Am 3. November 1924 hatte in Bergholz-Rehbrücke eine Versammlung zur Gründung eines Schützenvereins stattgefunden. Als Vorstandsmitglieder wurden gewählt der Landwirt Franz Thiele, Vorsitzender, der Landwirt Otto Hewerer, Kassenführer, der Hauptlehrer Otto Arns, Schriftführer, und der Oberlandjäger Franz Maaß, Schießwart. Weitere Mitglieder des Vorstandes waren Otto Schulze, Paul Gereke, Carl Schmädicke und Gustav Schulze. Zweck des Vereins war die „Hebung der Schießfertigkeit, Erweckung eines gesunden Sportgeistes auch im Schießen, Erziehung zur Vorsicht beim Umgang mit Waffen, Zusammenschluss von Angehörigen aller Kreise zur kameradschaftlichen Ausübung des Schießsports“.

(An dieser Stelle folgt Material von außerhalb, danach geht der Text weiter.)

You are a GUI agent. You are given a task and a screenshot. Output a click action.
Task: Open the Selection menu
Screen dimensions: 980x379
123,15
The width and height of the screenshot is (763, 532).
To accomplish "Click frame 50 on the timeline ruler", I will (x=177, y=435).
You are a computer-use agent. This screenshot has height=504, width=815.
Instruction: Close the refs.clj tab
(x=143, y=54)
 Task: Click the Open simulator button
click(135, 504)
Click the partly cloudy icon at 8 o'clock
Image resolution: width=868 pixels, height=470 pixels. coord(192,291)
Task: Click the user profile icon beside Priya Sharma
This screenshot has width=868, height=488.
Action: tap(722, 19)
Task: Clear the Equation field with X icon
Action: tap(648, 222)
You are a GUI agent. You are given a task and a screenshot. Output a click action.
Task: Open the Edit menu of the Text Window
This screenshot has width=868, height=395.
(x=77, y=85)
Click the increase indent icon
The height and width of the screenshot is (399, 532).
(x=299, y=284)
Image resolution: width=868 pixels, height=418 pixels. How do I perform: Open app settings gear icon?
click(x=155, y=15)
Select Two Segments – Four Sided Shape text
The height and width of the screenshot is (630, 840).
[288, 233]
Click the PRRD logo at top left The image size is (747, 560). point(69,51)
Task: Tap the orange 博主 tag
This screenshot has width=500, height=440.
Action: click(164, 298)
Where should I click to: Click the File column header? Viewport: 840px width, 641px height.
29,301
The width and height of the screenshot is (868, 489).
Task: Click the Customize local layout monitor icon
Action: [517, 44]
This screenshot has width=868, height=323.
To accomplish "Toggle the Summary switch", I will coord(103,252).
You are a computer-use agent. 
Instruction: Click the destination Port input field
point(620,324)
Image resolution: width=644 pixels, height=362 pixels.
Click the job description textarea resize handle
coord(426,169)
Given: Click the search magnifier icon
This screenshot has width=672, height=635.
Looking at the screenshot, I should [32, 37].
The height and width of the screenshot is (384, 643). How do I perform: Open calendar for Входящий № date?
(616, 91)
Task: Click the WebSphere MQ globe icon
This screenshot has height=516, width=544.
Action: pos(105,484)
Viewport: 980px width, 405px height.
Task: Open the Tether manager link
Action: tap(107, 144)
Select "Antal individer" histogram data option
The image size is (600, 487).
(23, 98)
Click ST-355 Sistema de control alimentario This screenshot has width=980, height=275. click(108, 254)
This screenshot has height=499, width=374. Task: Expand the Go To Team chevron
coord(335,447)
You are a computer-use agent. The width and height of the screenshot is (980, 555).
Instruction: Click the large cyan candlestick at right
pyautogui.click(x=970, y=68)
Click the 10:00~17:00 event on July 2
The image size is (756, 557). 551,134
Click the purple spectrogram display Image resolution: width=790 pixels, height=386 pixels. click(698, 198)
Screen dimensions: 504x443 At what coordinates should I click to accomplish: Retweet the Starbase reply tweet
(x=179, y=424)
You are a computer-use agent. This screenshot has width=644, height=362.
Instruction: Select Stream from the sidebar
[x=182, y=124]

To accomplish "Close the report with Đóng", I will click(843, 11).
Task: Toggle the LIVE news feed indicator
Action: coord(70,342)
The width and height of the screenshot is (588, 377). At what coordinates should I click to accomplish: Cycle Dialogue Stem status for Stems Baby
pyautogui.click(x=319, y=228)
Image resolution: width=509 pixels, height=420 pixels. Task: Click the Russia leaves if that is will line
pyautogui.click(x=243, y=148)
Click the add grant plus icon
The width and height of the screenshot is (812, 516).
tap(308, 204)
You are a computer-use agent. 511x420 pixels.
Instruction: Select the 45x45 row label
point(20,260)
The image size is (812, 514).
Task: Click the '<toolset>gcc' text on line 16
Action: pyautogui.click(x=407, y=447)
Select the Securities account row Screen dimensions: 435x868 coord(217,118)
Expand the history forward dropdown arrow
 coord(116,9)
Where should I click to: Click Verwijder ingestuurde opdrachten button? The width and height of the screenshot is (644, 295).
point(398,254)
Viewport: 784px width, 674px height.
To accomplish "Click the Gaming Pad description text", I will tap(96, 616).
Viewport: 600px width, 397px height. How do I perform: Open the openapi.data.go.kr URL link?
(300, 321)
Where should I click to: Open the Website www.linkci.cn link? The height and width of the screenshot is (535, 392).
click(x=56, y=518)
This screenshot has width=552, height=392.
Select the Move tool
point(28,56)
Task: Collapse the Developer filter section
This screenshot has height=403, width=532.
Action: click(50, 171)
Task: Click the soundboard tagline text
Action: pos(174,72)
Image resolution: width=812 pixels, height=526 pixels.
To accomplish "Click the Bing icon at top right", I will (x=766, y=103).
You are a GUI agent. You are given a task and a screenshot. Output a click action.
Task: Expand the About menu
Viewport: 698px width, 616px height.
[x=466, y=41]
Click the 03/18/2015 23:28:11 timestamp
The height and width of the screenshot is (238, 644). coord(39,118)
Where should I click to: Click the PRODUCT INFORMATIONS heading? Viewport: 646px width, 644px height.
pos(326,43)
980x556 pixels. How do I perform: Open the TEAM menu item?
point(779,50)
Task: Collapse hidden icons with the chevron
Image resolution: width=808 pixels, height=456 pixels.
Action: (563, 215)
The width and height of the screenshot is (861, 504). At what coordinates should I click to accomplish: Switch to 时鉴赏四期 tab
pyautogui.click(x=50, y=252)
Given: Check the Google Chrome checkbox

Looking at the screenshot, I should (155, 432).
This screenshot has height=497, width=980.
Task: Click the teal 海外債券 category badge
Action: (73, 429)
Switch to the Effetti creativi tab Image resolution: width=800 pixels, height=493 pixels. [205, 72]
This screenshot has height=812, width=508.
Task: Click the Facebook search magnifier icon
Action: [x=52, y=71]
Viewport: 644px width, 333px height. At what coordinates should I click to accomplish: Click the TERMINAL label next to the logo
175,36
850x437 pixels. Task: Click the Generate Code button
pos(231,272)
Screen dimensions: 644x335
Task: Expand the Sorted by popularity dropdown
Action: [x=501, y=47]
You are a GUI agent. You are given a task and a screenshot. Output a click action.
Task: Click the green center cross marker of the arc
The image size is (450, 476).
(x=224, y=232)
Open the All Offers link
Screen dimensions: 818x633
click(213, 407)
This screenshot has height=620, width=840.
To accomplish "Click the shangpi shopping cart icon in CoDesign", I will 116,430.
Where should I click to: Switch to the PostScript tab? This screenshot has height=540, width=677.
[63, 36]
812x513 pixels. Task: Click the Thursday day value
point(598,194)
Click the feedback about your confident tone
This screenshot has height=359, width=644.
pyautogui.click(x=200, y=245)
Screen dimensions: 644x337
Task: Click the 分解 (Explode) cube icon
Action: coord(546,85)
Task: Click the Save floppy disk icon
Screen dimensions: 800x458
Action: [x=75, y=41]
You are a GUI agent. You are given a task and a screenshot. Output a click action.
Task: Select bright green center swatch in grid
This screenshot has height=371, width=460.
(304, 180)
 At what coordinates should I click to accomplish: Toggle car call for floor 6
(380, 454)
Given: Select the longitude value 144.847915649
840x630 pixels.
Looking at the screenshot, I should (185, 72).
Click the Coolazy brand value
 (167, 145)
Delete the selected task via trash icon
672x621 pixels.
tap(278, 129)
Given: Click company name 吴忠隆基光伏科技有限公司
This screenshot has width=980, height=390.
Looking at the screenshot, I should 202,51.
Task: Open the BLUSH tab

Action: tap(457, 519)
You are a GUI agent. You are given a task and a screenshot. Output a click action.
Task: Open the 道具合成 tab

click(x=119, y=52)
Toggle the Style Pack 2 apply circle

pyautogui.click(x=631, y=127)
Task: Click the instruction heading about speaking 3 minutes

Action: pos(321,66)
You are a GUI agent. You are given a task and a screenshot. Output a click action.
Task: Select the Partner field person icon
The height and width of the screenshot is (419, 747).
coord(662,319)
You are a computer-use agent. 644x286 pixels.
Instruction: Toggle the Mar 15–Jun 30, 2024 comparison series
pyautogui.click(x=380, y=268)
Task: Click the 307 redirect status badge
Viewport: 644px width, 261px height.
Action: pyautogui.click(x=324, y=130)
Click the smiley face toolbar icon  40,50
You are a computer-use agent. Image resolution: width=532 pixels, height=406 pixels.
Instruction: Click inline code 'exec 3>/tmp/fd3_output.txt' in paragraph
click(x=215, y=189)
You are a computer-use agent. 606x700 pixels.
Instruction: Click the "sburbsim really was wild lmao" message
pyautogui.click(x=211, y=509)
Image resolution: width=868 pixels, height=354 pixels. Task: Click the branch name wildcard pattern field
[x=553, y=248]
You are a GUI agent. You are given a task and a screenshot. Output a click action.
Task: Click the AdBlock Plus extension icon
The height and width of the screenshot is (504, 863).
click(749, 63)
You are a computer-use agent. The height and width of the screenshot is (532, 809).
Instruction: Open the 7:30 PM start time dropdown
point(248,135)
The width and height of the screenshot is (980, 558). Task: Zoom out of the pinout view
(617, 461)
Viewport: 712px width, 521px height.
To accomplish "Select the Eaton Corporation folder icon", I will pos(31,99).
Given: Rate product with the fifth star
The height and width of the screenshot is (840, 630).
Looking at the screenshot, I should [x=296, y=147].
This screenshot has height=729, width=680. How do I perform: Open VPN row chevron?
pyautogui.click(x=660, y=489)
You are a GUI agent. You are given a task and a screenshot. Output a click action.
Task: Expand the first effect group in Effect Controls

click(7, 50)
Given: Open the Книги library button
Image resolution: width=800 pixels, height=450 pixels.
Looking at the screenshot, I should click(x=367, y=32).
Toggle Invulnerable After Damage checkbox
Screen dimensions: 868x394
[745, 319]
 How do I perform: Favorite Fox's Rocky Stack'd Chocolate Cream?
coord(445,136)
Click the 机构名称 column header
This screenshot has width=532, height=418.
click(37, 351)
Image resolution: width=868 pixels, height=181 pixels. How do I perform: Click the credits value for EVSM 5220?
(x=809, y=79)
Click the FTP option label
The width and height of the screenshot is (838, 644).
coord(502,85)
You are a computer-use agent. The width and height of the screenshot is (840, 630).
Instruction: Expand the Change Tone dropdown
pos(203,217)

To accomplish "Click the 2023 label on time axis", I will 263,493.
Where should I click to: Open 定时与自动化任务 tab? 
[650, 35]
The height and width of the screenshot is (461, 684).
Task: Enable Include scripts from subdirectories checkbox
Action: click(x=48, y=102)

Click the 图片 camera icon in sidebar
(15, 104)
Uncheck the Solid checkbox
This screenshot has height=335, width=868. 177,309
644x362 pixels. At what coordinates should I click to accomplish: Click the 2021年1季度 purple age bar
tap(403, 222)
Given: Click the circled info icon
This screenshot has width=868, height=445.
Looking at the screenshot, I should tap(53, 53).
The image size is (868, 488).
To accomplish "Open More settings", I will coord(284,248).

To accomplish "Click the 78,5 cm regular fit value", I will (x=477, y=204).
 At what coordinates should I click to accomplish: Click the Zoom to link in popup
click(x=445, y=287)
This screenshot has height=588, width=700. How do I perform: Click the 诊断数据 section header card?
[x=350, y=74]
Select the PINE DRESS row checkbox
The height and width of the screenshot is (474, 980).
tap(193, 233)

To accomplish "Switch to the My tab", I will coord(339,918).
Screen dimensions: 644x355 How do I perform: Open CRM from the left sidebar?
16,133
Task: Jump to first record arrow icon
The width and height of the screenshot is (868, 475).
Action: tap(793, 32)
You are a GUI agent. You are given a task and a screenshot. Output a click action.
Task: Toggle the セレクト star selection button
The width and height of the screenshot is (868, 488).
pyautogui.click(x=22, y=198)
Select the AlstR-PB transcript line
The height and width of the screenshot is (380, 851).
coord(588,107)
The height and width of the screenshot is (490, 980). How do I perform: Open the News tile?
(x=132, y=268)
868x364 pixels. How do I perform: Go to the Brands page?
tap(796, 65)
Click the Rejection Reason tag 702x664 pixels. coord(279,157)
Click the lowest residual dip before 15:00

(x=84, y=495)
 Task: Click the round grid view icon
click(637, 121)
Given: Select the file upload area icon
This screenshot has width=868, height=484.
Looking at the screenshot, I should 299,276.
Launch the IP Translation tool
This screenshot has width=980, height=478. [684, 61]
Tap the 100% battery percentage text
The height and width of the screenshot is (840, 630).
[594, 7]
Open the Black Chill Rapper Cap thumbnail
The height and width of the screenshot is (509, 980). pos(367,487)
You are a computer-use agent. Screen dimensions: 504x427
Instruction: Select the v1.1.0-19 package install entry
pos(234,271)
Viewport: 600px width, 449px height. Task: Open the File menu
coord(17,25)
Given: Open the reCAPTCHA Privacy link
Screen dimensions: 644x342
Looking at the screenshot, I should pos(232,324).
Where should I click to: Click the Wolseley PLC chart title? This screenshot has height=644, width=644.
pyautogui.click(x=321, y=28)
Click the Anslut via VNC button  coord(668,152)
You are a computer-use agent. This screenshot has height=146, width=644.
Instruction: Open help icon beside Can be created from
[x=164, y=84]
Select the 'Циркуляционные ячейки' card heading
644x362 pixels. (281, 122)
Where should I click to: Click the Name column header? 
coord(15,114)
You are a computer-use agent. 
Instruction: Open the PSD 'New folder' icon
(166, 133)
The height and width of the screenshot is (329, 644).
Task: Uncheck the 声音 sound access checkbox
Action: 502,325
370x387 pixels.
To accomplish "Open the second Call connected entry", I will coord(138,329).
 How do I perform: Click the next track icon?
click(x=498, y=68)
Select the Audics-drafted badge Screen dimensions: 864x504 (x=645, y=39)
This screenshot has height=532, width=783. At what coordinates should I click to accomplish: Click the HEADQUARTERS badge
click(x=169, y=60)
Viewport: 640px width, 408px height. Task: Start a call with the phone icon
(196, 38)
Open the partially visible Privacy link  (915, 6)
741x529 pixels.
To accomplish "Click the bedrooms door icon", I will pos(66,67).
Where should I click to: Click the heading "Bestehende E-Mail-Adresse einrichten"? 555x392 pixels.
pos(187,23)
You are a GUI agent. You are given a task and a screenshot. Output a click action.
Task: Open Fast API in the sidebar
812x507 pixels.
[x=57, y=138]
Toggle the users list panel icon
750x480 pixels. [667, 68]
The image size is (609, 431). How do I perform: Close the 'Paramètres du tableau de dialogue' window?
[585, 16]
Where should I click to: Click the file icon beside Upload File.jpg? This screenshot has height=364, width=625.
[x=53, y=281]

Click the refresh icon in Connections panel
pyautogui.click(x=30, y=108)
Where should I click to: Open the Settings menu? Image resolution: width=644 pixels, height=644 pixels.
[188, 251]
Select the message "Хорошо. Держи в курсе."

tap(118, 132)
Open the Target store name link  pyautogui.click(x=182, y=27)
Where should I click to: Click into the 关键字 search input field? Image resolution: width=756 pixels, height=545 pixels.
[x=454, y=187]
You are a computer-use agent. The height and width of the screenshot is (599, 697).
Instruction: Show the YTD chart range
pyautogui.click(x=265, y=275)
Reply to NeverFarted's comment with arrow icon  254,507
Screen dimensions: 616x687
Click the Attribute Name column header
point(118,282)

Nach dem Krieg und in der DDR-Zeit war eine Vereinsarbeit als Schützenverein nicht möglich. So fanden sich nach der Wende einige Mitbürger in der Gaststätte „Zur Schranke“ in Bergholz-Rehbrücke zusammen, die am 14. Dezember 1994 die Schützengilde Bergholz-Rehbrücke e.V. neu gründeten, darunter die heutigen Mitglieder Gerhard Ling, Georg Stanischewsky, Hans Joachim Christ, Hans-Peter Maaß, Hans-Joachim Scholz und Klaus Thorwirth. Heute besteht die Schützengilde aus 26 Mitgliedern aus allen gesellschaftlichen Schichten. Seit 1999 wird jährlich am Jahresende ein Königsschießen veranstaltet und seit 2003 werden auch die Ehefrauen der Vereinsmitglieder zum „Schießen für Damen“ eingeladen. Das findet gute Resonanz. Zur Tradition geworden ist das im Frühjahr stattfindende Jahrestreffen gemeinsam mit dem Traditionsverein. An diesem Termin wird der neue Schützenkönig proklamiert. Die Aktivitäten des Schützenvereins werden in einer Chronik dokumentiert, für die Raimar Köster federführend ist.